Data for the task:
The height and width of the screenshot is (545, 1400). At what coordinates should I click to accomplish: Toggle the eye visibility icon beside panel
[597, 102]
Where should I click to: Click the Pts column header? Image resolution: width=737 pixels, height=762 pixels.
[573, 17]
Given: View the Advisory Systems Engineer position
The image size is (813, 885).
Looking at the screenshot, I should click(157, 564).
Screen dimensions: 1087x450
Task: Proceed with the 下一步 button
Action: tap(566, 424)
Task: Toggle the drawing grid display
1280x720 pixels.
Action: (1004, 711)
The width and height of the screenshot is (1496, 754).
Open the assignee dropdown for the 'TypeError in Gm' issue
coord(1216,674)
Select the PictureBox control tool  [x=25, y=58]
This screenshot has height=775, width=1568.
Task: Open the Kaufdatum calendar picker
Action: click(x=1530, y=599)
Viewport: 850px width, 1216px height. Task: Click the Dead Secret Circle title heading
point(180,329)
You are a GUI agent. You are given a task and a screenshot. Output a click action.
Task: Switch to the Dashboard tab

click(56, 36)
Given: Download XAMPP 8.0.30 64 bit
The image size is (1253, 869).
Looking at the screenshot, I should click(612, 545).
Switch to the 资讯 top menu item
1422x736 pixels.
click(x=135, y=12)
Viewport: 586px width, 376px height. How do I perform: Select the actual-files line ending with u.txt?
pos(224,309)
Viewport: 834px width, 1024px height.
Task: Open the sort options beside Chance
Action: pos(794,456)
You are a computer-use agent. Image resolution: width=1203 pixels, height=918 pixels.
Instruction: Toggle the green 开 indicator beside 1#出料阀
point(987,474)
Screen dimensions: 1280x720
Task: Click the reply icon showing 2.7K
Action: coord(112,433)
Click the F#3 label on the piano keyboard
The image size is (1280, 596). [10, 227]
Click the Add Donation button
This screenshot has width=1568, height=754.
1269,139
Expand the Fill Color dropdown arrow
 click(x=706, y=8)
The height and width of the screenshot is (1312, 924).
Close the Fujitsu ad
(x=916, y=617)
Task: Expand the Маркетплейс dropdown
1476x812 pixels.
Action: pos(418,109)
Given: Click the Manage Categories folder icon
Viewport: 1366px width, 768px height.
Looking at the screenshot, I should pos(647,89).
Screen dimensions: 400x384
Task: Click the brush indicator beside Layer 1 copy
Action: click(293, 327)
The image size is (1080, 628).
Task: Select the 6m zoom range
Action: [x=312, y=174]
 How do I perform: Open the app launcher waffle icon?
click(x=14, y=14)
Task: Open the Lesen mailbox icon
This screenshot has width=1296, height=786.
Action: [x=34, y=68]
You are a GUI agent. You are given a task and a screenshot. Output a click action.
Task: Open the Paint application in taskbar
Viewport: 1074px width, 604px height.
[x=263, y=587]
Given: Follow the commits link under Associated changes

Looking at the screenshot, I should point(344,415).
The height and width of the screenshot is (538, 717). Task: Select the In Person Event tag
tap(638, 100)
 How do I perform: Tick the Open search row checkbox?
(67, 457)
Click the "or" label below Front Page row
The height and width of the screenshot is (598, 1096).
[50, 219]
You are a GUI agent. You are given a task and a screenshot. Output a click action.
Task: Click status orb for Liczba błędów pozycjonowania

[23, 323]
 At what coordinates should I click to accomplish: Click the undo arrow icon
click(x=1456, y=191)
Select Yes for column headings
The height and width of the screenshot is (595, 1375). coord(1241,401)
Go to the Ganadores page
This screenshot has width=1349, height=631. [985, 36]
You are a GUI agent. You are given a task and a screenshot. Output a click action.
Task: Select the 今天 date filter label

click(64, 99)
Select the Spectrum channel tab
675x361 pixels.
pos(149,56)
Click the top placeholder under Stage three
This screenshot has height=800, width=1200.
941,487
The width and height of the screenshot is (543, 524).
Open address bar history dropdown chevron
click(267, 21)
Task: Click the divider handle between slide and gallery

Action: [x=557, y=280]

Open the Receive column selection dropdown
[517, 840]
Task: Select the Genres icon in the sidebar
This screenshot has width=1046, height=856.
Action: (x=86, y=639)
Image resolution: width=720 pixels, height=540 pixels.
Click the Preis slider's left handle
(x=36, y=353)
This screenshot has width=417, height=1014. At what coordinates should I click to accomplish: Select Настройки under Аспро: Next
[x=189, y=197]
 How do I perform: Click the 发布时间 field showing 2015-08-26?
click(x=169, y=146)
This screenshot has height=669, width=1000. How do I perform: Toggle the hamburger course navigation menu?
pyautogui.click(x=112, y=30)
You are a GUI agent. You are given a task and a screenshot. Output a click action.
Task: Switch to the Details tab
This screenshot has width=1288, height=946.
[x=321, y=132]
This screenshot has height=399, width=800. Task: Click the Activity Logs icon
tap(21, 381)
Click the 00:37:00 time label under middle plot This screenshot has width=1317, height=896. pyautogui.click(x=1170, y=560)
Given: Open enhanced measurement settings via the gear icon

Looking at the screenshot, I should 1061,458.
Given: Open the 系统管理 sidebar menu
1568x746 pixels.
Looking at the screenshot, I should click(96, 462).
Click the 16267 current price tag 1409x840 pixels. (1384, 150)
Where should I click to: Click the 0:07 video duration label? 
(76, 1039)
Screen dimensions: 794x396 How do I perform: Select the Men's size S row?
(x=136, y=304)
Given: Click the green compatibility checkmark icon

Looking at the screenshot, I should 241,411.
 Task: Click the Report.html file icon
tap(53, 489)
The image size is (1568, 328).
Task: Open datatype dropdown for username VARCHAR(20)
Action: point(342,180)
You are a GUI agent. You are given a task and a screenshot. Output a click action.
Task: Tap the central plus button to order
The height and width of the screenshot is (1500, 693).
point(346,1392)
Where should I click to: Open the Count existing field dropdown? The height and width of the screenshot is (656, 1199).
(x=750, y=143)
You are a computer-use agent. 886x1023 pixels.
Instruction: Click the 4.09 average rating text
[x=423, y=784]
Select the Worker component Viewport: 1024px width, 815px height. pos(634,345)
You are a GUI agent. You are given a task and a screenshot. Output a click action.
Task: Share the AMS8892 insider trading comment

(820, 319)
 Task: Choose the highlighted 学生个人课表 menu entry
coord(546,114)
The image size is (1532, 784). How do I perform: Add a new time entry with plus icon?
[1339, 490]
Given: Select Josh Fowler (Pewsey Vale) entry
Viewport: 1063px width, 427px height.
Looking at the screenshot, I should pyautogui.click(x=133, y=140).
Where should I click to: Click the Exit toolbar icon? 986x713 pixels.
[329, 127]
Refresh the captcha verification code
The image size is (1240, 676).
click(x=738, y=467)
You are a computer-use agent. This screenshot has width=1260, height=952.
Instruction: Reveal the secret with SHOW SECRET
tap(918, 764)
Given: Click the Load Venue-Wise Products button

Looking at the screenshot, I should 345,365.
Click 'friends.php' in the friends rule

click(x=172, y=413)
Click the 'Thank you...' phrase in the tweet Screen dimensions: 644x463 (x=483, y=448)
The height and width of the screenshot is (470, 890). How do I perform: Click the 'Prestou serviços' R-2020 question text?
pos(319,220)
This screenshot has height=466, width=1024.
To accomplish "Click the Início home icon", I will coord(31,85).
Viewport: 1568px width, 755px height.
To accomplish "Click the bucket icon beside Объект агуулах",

Your instructions: If the string "computer" appears in a line of the entries, report the line.

Answer below:
You are a computer-use agent. Image resolution: width=1203 pixels, height=918 pixels.
You are a computer-use agent. 886x1023 pixels.
You are a computer-use agent. This screenshot has width=1260, height=952.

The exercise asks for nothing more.